By Megan Pettey
The U.S. Fish and Wildlife Service declared the northern long-eared bat federally endangered on Nov. 29 in an effort to save the species, whose population has sharply declined due to the fungal disease known as white-nose syndrome.
The northern long-eared bat is the most severely impacted of the 13 bat species affected by white-nose syndrome. The disease is identified by white fuzz found on the noses of hibernating bats, hence the name.
The fungus attacks bats while they’re inactive and can cause them to wake early during hibernation, at times triggering unusual behavior such as flying during the daytime. This increased activity starves bats by burning the fat needed to survive in the winter.
With no known cure, white-nose syndrome has killed millions of bats since it was first identified in 2006. The fast-spreading fungus thrives in the cold, humid conditions of caves and abandoned mines where hibernating bats rest during the winter. As of 2022, the disease has spread to 38 U.S. states and eight Canadian provinces, encompassing nearly the entire range where northern long-eared bats are found.
The disease has led to a northern long-eared bat population decline of 99% or greater in several of the Eastern states where they live.
Additionally, the tricolored bat is experiencing population decreases of 90% or more in colonies affected by the fungus, prompting a proposal from the U.S. Fish and Wildlife Service in September add tricolored bats to the endangered species list.
In addition to 39 U.S. states and four Canadian provinces, tricolored bats live in parts of Mexico, Guatemala, Honduras, Belize and Nicaragua. With a wider range than the northern long-eared bat, the decimation of tricolored bats as a result of white nose syndrome points to the widespread nature of the fungus and the grave threat this disease poses for the bat species as a whole.
Bats are integral to the health of ecosystems and contribute billions of dollars in value annually to the economy by pollinating plants and feeding on crop pests. According to the U.S. Fish and Wildlife Service, the increasing death rates in cave-dwelling bats shows the need forEndangered Species Act conservation efforts to save these essential mammals.
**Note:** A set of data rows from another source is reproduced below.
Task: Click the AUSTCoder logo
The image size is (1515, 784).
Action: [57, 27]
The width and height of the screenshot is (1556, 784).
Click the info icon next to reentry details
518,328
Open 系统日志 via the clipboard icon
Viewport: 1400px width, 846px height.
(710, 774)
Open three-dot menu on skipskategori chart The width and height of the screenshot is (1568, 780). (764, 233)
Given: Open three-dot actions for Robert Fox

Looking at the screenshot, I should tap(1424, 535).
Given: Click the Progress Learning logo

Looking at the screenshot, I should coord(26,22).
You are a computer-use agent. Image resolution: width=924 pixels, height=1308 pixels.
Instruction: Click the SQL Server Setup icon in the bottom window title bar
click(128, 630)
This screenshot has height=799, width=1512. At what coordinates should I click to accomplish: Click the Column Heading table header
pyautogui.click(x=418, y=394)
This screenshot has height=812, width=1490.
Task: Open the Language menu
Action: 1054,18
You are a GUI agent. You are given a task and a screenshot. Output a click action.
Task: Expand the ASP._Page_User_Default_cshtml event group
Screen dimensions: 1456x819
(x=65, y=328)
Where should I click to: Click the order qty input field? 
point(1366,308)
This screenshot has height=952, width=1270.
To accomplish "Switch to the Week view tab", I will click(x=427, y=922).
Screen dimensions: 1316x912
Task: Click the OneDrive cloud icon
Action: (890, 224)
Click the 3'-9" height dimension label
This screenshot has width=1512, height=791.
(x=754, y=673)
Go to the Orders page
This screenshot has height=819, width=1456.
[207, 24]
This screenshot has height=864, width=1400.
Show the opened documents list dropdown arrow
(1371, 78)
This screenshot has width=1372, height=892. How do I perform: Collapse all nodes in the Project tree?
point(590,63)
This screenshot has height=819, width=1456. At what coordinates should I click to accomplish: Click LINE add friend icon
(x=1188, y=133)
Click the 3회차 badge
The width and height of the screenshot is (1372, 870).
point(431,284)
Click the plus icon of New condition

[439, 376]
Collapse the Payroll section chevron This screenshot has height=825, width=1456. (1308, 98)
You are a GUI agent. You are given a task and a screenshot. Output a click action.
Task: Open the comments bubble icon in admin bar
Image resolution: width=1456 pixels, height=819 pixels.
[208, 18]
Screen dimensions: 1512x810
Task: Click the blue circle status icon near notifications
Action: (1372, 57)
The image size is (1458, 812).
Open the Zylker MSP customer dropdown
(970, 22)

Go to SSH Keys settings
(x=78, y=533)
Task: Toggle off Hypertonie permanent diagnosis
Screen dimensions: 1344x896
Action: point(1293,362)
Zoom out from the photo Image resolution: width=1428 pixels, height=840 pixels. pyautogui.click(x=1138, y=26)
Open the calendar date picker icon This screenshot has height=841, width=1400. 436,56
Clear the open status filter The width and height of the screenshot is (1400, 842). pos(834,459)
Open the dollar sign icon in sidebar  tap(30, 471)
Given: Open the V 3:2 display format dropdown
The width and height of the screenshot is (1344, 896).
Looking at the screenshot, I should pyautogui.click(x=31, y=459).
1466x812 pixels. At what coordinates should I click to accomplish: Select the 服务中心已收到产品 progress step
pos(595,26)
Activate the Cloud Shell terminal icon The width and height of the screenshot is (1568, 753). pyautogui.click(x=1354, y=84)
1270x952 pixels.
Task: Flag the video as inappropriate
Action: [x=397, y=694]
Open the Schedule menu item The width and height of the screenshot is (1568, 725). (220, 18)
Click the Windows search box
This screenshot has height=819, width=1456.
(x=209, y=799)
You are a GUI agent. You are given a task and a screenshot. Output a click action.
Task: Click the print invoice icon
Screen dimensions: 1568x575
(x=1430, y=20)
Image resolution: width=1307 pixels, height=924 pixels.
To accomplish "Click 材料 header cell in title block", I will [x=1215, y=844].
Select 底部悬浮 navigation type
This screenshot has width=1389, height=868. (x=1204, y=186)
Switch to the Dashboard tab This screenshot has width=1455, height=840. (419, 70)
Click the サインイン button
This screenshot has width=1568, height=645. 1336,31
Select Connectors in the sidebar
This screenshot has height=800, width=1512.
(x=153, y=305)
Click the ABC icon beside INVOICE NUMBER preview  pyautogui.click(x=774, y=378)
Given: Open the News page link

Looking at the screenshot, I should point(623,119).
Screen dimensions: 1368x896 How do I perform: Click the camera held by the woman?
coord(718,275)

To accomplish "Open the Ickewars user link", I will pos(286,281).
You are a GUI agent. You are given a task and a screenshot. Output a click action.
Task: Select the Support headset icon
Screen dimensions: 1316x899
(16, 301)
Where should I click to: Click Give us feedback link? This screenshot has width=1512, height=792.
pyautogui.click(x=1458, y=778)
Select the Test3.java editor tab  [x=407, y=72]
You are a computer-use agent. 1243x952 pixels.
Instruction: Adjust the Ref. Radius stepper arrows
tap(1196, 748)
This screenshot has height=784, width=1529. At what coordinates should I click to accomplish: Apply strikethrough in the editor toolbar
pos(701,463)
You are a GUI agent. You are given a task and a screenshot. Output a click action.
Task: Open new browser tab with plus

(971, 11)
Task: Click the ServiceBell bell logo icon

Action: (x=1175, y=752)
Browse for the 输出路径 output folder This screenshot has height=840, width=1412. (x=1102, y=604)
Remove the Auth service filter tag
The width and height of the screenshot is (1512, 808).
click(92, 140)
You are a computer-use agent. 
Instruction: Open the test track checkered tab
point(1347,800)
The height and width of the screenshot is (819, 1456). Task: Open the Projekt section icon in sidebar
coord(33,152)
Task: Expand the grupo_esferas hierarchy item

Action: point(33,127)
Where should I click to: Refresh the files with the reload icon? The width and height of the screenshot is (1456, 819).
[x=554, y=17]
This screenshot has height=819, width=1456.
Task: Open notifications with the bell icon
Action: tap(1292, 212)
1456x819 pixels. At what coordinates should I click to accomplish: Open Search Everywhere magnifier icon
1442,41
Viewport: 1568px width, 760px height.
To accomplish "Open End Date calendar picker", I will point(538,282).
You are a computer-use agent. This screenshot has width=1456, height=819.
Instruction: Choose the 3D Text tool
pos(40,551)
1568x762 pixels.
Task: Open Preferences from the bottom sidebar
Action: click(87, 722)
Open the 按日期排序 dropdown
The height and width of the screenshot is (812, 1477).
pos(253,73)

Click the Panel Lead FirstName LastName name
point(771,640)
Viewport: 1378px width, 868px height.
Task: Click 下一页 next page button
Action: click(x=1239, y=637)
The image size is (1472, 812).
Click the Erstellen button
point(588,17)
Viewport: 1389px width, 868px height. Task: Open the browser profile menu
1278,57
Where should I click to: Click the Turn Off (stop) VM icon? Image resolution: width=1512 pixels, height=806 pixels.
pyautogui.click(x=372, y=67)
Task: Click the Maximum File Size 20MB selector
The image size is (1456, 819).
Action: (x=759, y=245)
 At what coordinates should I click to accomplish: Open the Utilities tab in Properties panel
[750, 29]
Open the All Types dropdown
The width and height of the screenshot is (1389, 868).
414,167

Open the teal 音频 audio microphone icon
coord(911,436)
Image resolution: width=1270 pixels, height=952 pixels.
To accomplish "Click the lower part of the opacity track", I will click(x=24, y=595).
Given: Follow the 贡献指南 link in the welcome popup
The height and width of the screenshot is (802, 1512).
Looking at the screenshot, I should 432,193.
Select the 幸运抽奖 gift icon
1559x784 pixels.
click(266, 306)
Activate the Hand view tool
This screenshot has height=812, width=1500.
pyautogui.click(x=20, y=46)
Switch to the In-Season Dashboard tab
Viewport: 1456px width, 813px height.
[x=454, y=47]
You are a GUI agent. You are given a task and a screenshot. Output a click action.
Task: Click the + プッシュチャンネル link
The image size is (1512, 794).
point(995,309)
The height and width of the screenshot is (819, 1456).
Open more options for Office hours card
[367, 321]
Far stronger protective measures exist for species classified as endangered compared to those listed as threatened. The Endangered Species Act prohibits the killing of listed species, with some exceptions, and requires the U.S. Fish and Wildlife Service to implement a protection plan that includes protection of the endangered species’ habitat. For the northern long-eared bat, this means more safeguards against logging, deforestation and mining that destroys the forested environments in which they live.
This increased protection is a primary reason why the nonprofit environmental organizations Center for Biological Diversity, Sierra Club, Coal River Mountain Watch, Defenders of Wildlife and Ohio Valley Environmental Coalition challenged the agency’s decision to list the northern long-eared bat as threatened in 2015. The groups alleged that the agency should have listed the bat as endangered rather than threatened, and in March 2021, a federal judge ordered the Fish and Wildlife Service to determine whether the species warranted an endangered listing.
Despite a clear, devastating decline in the species’ population, executive director of Coal River Mountain Watch Vernon Haltom states that the agency delayed the endangered listing due to the numerous industries that would be affected by increased protective measures.
“Various industries opposed it,” Haltom says. “You know, coal industries, oil industries, timber industries. Any industry whose operations would be impeded by the designation.”
Coal River Mountain in West Virginia is home to both the northern long-eared bat and the Indiana bat, which has been listed as endangered since the late 1960s. Protection plans in this area include a ban on timbering between April and October as bats roost in trees during the summer months.
“That does affect their operations; it does make it more costly when you can’t just go out and start mowing down trees and bulldozing trees anytime you want to,” Haltom says.
While environmental advocates consider the endangered designation a victory for the northern long-eared bat, Haltom fears it might be “too little too late.” Since timbering is still permitted between November 15 and March 31, bats come out of hibernation to find chunks of their forests depleted. Haltom claims stronger protections are necessary for preserving the species, such as banning blasting and deforestation in their habitat altogether.
Northern long-eared bats are central to the region’s ecology as their nutrient-rich droppings replenish Appalachian topsoil, which is thin and takes a while to build up, according to Haltom. Bats also feed on mosquitoes, which the U.S. Centers for Disease Control and Prevention considers to be the world’s deadliest animal.
“I think any species needs to be allowed to exist in its own right,” Haltom says. “It’s a living thing. You know, everything’s tied together and you eliminate one species and other dominoes start to fall from that. In the case of the northern long-eared bat we often hear, ‘Well, what good is this for people?’ Well, they eat mosquitoes, and I’d rather have bats in my neighborhood than the West Nile virus.”
Haltom adds the northern long-eared bat likely benefits the region in other ways that humans aren’t aware of, and the unintended consequences of their extinction would be profound.
“Basically the northern long-eared bat is hanging on by a thread and we need to do what we can to strengthen that thread, give them a rope,” Haltom says.